• ASSIGNMENT
Look below for the line containing "Viewport: 1918px width, 1003px height."; from there through the line containing "an emulator screenshot", both lines included, please set down each line exactly and nothing else.

(DATASET EXCERPTS Opens)

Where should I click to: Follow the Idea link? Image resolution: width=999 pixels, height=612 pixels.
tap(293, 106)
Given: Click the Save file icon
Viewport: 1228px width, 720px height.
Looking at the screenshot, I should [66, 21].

(DATASET EXCERPTS Closes)
(DATASET EXCERPTS Opens)

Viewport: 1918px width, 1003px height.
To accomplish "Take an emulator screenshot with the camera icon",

(DATASET EXCERPTS Closes)

• TASK OUTPUT
Viewport: 1918px width, 1003px height.
To accomplish "Take an emulator screenshot with the camera icon",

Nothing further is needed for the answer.